Brano proposto
Quando sono combinate nella PCC, queste due forme di trattamento diventano un potente strumento per risolvere in tempi brevi forti disagi psicologici.

La psicoterapia cognitivo-comportamentale è:

·          Scientificamente fondata. È stato dimostrato attraverso studi controllati che i metodi cognitivo-comportamentali costituiscono una terapia efficace per numerosi problemi di tipo clinico. E’ stato dimostrato che la PCC è efficace almeno quanto gli psicofarmaci nel trattamento della depressione e dei disturbi d’ansia, ma assai più utile nel prevenire le ricadute.

·          Orientata allo scopo. La PCC è più orientata ad uno scopo rispetto a molti altri tipi di trattamento. Il terapeuta cognitivo-comportamentale, infatti, lavora insieme al paziente per stabilire gli obbiettivi della terapia, formulando una diagnosi e concordando con il paziente stesso un piano di trattamento che si adatti alle sue esigenze, durante i primissimi incontri. Si preoccupa poi di verificare periodicamente i progressi in modo da controllare se gli scopi sono stati raggiunti.

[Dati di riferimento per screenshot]

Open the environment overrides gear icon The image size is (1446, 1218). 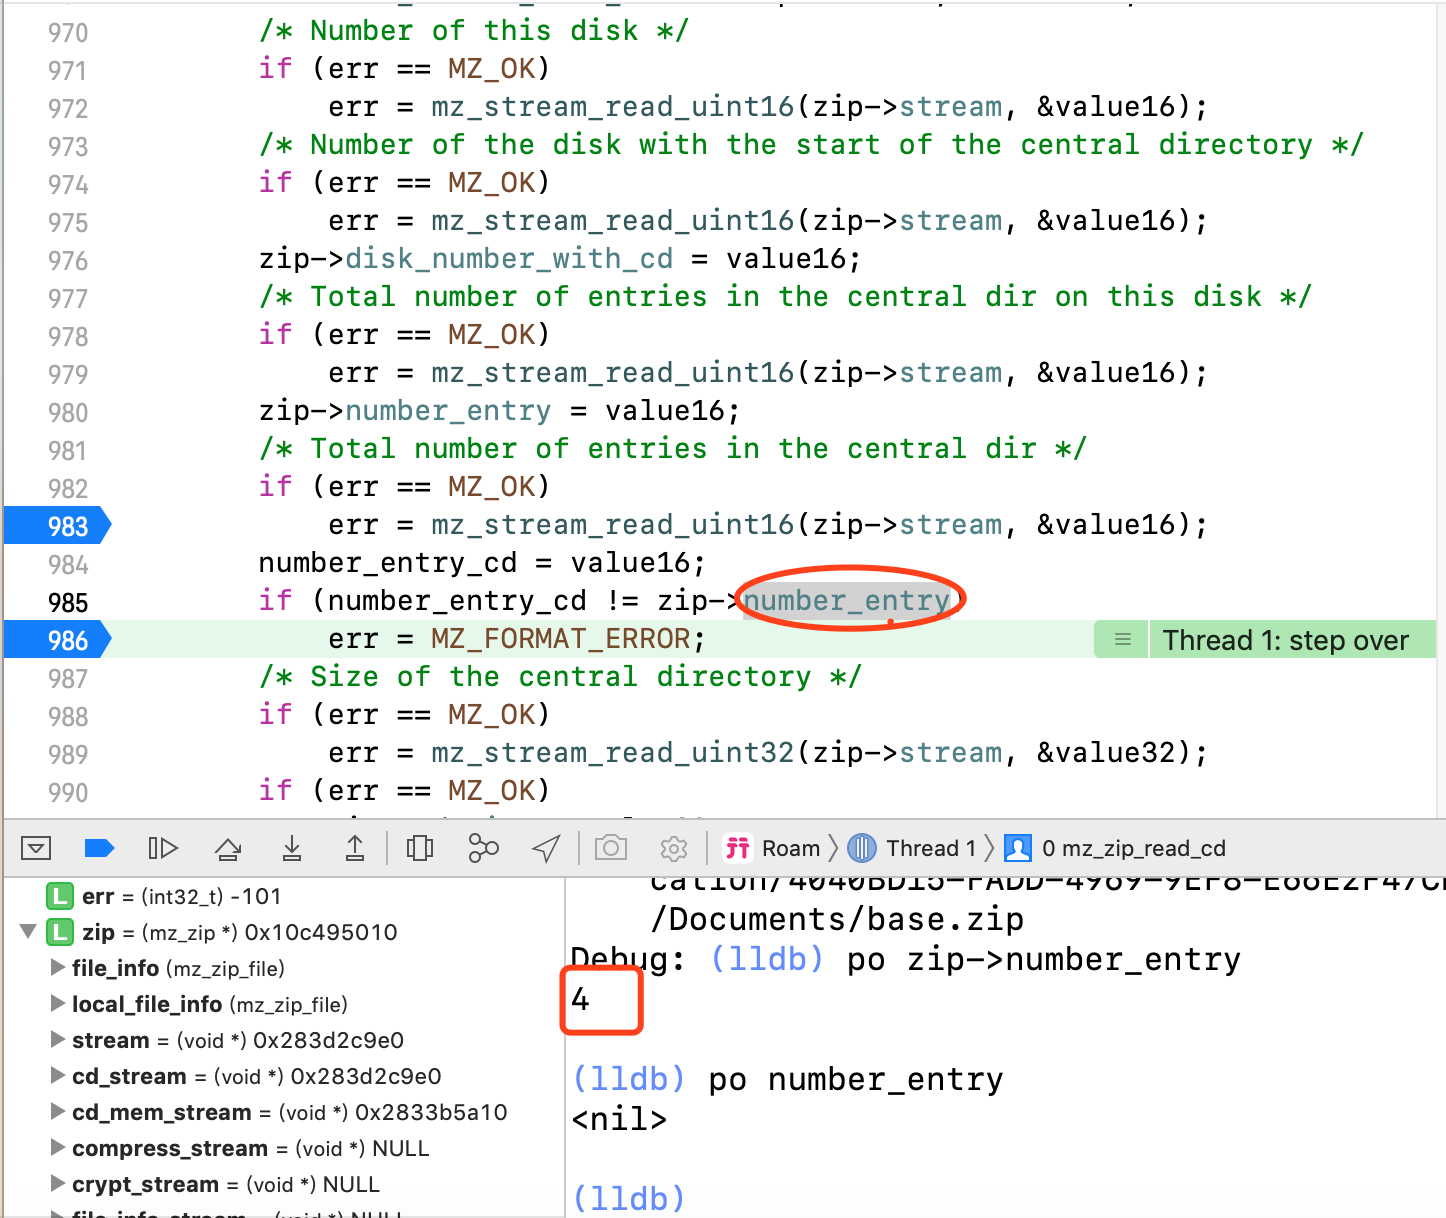[673, 847]
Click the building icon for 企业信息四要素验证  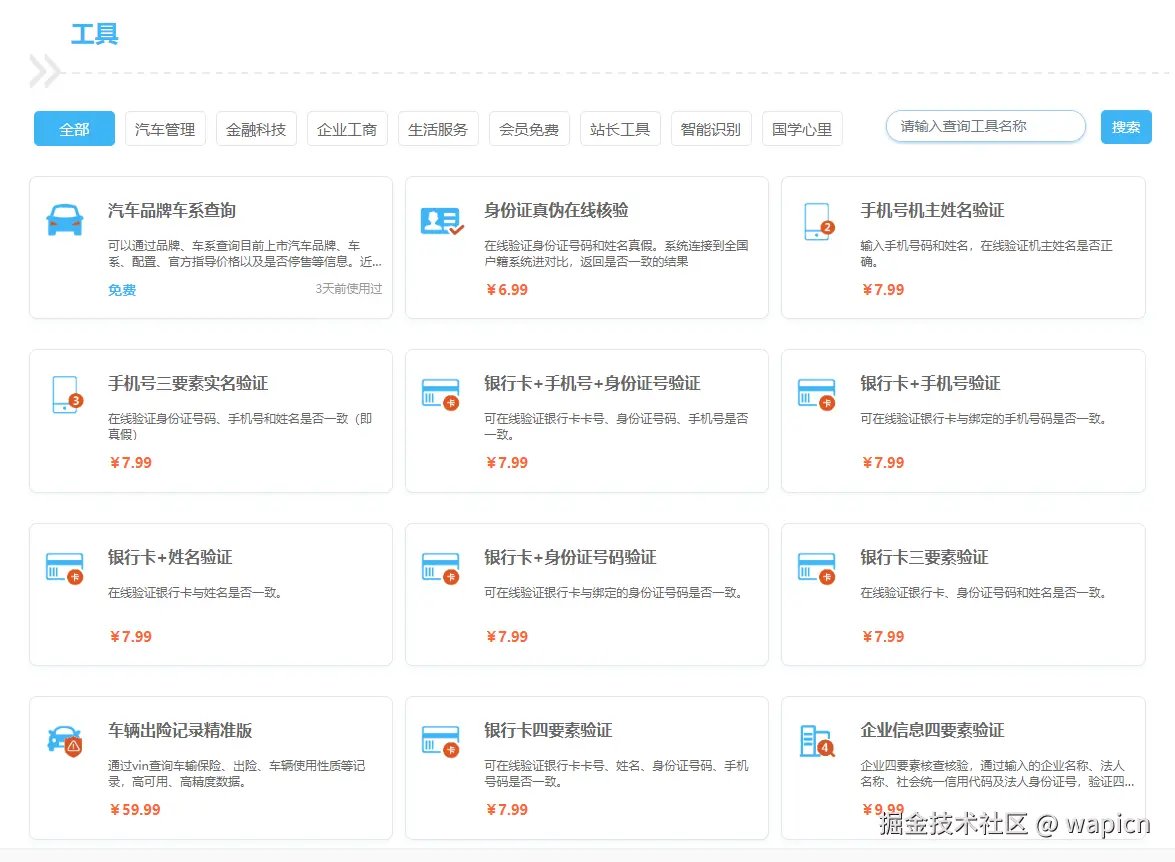pos(816,740)
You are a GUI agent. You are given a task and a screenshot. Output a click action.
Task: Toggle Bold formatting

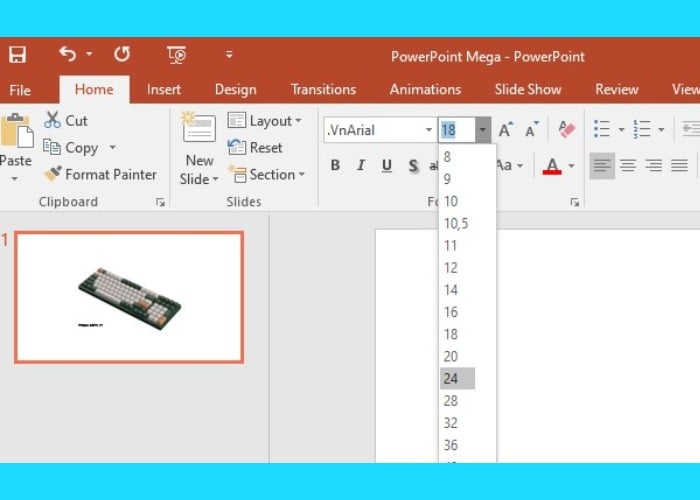tap(335, 165)
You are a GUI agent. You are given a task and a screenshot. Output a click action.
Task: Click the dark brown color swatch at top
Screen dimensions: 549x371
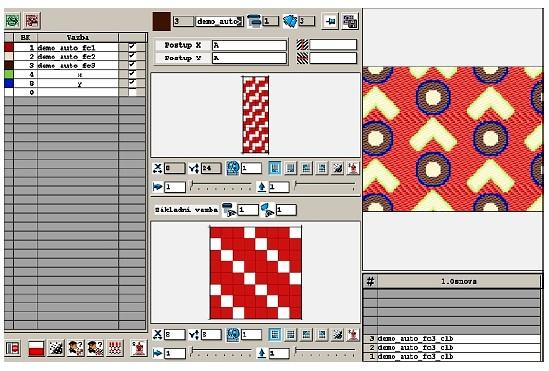coord(162,22)
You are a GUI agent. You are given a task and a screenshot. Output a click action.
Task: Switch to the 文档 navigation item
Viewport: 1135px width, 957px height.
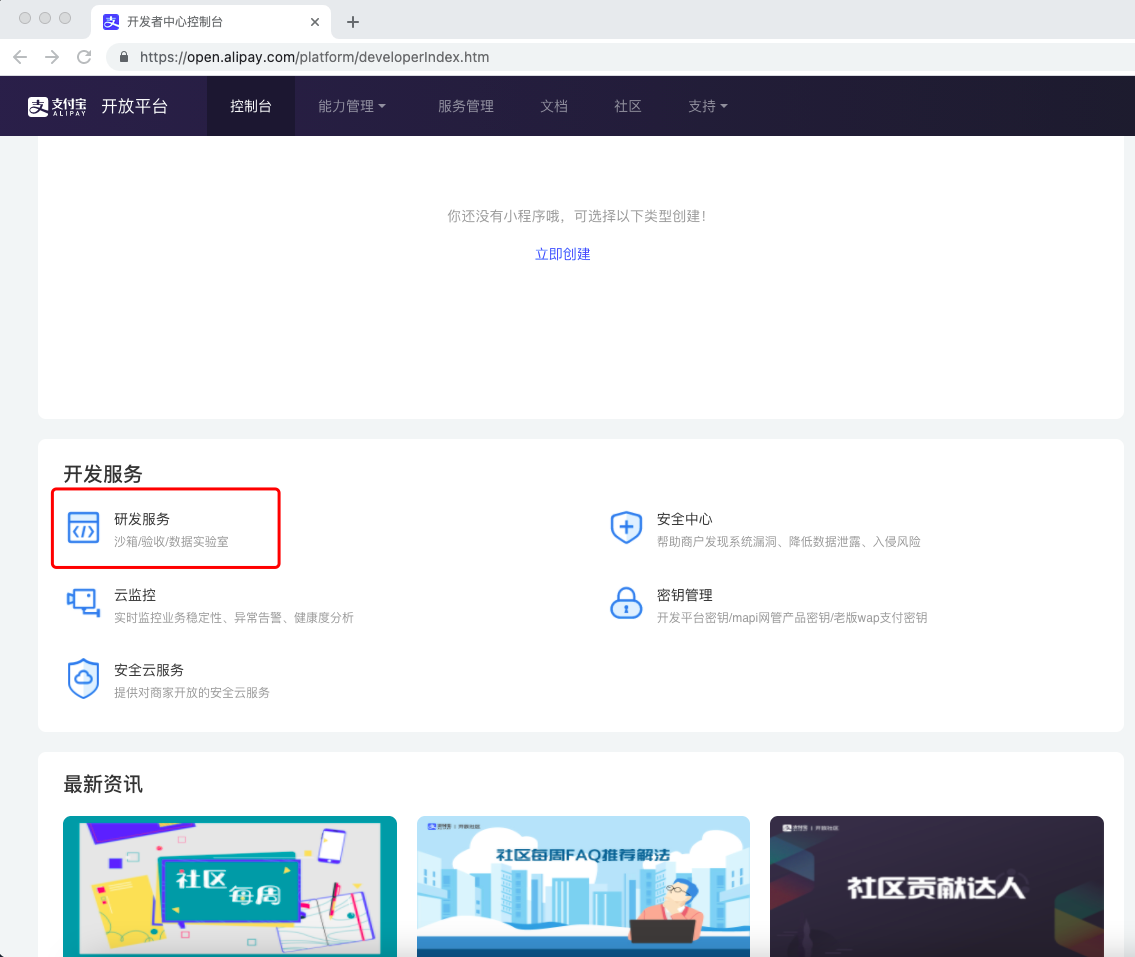(x=554, y=106)
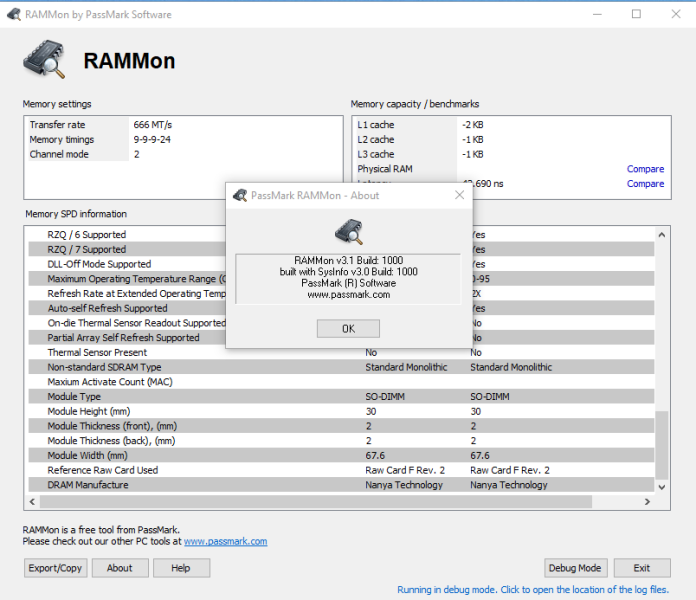696x600 pixels.
Task: Close the PassMark RAMMon About dialog
Action: [459, 195]
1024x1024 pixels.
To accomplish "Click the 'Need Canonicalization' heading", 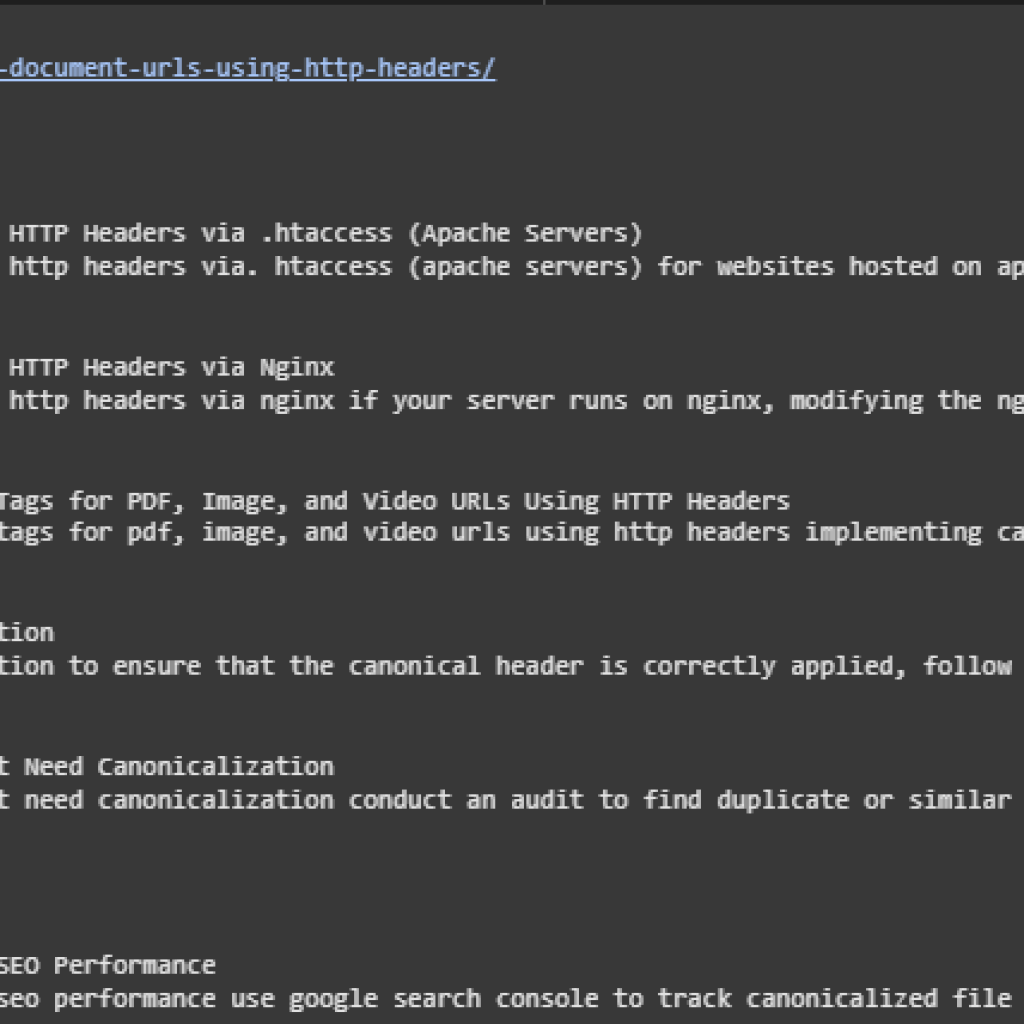I will pos(178,767).
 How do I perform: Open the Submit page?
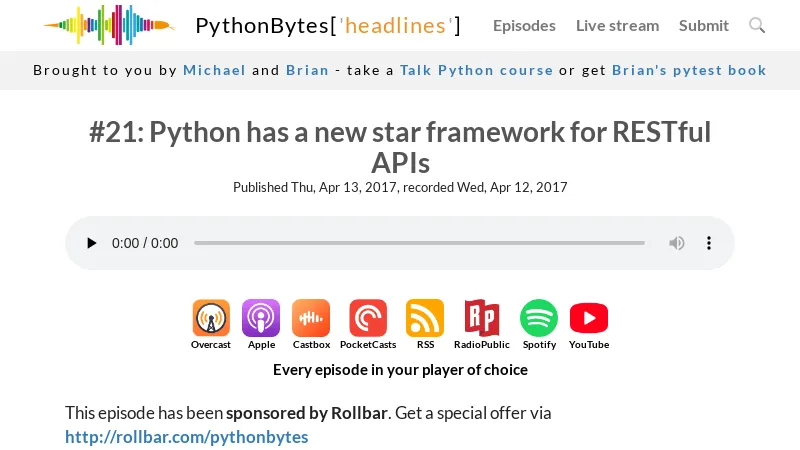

Esercizi da svolgere
**A)** Riscrivi dal brano il tratto compreso tra "Quando sono combinate" e "prevenire le ricadute.", estremi inclusi.
**B)** Secondo il brano, in che cosa la PCC risulta assai più utile degli psicofarmaci?
L'elenco è materiale a sé, distinto dal brano.

Risultati degli esercizi
**A)**
Quando sono combinate nella PCC, queste due forme di trattamento diventano un potente strumento per risolvere in tempi brevi forti disagi psicologici.

La psicoterapia cognitivo-comportamentale è:

·          Scientificamente fondata. È stato dimostrato attraverso studi controllati che i metodi cognitivo-comportamentali costituiscono una terapia efficace per numerosi problemi di tipo clinico. E’ stato dimostrato che la PCC è efficace almeno quanto gli psicofarmaci nel trattamento della depressione e dei disturbi d’ansia, ma assai più utile nel prevenire le ricadute.

**B)** Nel prevenire le ricadute.